Video games used to be reserved for playing in dungy basements, the backseat of a car on a family vacation, and bombastic arcades. Now, there is no escaping the grasps they can reach. A video game is on our computer, tablet, online and always in our hands. Smart phones have made conveniences readily available to us in the palms of our hands, but they’ve also opened the floodgates to a treacherous realm where, literally, the good comes with the bad.
Children today prefer to a turn on a video game rather than go outside when they have a spare moment. This world we live in inundates the technologically advanced youth so much that it is no longer the adults that are the experts, it’s the children. Technology and the Internet have now become an extension of themselves they’ve become accustomed to since they could swipe with a finger. Our youth are immersed in media activity that assails their senses with excitement and causes addictive chemicals to release into their brains.
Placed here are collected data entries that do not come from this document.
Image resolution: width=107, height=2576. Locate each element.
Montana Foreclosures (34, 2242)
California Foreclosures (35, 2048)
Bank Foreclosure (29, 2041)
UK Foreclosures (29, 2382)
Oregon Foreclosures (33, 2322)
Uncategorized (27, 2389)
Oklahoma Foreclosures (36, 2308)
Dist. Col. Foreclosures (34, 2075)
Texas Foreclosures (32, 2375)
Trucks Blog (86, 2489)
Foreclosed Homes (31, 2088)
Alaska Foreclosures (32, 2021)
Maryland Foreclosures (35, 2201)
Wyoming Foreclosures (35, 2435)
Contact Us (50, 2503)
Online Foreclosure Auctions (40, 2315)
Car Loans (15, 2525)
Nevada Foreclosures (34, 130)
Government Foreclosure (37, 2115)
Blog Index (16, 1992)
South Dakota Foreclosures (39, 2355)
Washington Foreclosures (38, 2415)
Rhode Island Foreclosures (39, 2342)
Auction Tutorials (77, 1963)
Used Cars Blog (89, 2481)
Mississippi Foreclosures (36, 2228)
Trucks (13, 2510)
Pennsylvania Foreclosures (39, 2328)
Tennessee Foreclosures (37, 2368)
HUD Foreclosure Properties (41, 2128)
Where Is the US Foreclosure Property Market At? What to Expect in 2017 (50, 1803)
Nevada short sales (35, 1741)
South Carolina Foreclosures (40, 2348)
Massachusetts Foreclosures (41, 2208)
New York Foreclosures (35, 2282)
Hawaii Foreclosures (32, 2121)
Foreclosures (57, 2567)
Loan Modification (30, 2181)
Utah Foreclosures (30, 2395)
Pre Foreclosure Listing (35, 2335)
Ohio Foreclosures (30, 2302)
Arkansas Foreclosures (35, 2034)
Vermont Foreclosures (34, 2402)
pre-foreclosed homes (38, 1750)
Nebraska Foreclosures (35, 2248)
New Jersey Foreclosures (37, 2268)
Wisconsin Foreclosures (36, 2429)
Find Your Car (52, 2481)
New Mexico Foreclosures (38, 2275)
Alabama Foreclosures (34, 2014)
If you’re finding your teen or young adult continually playing video games rather than reading, doing their chores, or if the activity is impeding their schooling and daily life, then a video game addiction could be a sobering possibility. If you’re noticing this behavior pacing its way into your child’s daily life, the following tips can help in avoiding video game addiction:
- Have your child acknowledge and say the activity they do when they come home from work or school. Saying this out loud will emphasize the repetition of their activity.
- Encourage them to make a list of things to do. They should write down everything that has to be done during their day and list them in order of importance.
- They should look and follow that list every day, and follow it. They can cross off each activity, duty, or task as they take care of it. This encourages children to be responsible for their actions. They will have no one to blame, but their own actions.
- Set limits to the amount of time they are allowed to play their video games. If they are playing with other children, have them tell those children the amount of time they are allotted. Time can swiftly pass while playing video games, but others may help to remind them of their time limitations.
- Try something new with them or something they like to do besides video games.
These tips are smaller alterations and alternatives to their usual routines. The changes shouldn’t be seen too distracting, allowing for a greater increase of success. Now, start utilizing these tips in an activity today. Go grab your teen or young adult and see what’s out there away from a screen.